Why Drop by Default?
This is a deliberate design choice, not an oversight:
Most JSON/YAML consumers don't expect attributes. A downstream REST API expects
"total": 299.99, not"total": {"@currency": "EUR", "#text": 299.99}. Clean output is more important than completeness for the common case.DataWeave compatibility. MuleSoft's DataWeave uses the same default (
writeAttributes: false). Developers moving between tools find familiar behavior.Explicit access is always available. Even with
writeAttributes: false, you can still read attributes in your transformation:$input.Total.@currencyworks regardless of the output setting. The setting only affects serialization, not access.Power users opt in. When you need full fidelity — XML digital signatures, compliance round-trips, schema-driven output — set
writeAttributes: true.
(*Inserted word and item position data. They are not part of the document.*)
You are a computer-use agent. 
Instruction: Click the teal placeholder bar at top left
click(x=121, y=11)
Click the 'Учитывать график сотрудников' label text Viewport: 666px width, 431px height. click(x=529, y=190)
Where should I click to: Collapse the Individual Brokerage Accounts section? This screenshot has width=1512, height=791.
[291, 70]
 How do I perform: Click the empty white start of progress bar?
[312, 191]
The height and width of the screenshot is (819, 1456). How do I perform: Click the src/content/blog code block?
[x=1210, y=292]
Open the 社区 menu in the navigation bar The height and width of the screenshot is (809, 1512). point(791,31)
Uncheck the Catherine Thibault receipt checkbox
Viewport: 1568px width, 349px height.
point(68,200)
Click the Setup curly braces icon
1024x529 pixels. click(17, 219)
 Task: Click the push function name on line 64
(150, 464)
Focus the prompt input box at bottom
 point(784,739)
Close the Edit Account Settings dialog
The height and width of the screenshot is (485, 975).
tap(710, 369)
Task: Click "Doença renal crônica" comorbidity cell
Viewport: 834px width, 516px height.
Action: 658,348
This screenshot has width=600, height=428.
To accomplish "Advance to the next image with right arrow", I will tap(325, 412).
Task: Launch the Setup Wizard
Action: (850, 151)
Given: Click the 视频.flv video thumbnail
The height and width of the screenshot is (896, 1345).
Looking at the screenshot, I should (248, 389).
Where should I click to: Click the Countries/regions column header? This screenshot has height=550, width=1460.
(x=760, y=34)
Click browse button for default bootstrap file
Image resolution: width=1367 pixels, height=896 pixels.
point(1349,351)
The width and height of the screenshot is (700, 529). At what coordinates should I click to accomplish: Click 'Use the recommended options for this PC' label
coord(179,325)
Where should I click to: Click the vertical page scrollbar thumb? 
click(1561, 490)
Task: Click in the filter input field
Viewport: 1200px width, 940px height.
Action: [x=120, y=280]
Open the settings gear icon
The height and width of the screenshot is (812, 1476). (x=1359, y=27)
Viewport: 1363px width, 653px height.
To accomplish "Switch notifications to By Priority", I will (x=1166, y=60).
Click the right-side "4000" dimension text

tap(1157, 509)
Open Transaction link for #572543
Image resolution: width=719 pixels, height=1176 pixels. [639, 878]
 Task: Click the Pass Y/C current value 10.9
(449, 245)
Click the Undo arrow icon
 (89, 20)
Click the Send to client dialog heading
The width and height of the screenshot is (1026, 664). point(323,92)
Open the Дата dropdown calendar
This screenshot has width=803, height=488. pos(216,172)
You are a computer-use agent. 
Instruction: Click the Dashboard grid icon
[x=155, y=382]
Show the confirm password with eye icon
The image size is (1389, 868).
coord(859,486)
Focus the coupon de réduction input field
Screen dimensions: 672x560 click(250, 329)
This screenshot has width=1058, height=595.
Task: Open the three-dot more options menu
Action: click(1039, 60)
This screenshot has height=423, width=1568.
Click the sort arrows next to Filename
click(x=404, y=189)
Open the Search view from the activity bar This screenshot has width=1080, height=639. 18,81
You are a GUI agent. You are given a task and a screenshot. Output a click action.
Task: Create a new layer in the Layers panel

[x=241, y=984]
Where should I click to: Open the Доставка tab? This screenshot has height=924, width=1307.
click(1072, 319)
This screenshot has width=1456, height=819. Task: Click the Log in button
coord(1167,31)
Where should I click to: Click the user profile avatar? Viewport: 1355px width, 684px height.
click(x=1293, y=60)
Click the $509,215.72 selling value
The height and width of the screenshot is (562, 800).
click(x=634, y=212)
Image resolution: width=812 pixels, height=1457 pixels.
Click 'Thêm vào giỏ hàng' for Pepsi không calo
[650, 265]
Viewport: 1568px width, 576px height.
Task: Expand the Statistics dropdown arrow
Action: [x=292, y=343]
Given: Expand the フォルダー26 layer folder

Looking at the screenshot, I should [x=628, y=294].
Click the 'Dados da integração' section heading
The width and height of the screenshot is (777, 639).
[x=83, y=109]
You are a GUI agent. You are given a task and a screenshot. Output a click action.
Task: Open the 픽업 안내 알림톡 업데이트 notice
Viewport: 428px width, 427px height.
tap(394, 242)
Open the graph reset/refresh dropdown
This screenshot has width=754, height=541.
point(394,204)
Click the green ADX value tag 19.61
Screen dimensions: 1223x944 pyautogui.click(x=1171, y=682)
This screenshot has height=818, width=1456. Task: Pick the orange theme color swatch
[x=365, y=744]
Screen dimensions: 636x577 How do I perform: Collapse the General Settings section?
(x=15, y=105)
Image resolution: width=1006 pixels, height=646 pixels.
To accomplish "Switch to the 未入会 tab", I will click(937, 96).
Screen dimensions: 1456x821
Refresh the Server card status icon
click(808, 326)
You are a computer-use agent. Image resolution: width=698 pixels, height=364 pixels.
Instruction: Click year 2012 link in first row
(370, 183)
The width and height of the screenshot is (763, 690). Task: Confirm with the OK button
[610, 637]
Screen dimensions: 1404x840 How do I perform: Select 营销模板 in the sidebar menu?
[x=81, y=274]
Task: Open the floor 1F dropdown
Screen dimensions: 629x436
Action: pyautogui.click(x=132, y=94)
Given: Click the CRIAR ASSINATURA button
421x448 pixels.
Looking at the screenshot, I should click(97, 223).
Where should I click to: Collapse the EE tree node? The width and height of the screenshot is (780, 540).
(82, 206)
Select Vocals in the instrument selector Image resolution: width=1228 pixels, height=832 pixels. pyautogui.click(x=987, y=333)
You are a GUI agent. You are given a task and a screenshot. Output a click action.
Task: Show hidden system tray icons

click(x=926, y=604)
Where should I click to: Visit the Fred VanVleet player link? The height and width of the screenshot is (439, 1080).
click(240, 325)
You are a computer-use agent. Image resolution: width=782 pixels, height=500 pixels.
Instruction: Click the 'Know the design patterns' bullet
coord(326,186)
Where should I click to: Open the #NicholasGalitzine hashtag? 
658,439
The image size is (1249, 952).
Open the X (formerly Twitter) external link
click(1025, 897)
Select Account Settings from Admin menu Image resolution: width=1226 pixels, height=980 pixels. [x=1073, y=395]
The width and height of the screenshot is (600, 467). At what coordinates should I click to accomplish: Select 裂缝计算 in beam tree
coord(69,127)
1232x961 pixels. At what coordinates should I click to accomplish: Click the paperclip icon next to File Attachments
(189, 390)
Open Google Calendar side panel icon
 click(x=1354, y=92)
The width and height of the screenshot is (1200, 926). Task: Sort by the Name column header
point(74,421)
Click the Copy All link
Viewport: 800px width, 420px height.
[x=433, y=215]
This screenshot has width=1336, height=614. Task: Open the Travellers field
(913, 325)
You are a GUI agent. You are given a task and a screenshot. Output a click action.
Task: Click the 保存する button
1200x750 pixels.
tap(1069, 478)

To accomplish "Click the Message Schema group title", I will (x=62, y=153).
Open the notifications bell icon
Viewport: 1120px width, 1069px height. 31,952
One option, full control.
JSON and YAML Consistency
Both serializers use the same convention for attributes:
// JSON
{"@currency": "EUR", "#text": 299.99}
// YAML
'@currency': EUR
'#text': 299.99The @ prefix for attributes and #text for text content are identical in both formats. Previously, the YAML serializer used a non-standard _attributes block — a UTL-X invention that no other tool recognized. This was replaced with inline @ prefix to match JSON and industry conventions.
Industry Conventions
UTL-X's choice is informed by established XML-to-JSON conventions:
| Convention | Attribute prefix | Text key | Used by |
| Badgerfish | @ | $ | Java XML libs, .NET Json.NET |
| Parker | (dropped) | plain value | Simple converters |
| GData | (none — collision risk) | $t | Google APIs |
| DataWeave | @ | (value or __text) | MuleSoft |
| yq | +@ (configurable) | +content | CLI tool |
| UTL-X | @ | #text | Follows DataWeave convention |
The @ prefix for attributes is the de facto industry standard. The text key varies ($, $t, __text, #text) — UTL-X uses #text which is distinct from any reserved UTL-X symbol and reads naturally.
FHIR XML: The value Attribute Convention
HL7 FHIR uses value attributes instead of text content — a deliberate design choice for extensibility (every FHIR element can have child extensions):
<!-- FHIR style (value attribute): -->
<birthDate value="1955-03-12"/>
<!-- Standard XML style (text content): -->
<birthDate>1955-03-12</birthDate>UTL-X handles FHIR naturally via the @ accessor:
$input.Patient.birthDate.@value // "1955-03-12"
$input.Patient.name[0].family.@value // "Simpson"
$input.Patient.active.@value // "true"No special FHIR mode needed — the @ accessor works for all XML attributes, including FHIR's value convention. Since FHIR elements are self-closing (no text content), writeAttributes does not affect them — their attributes are always preserved.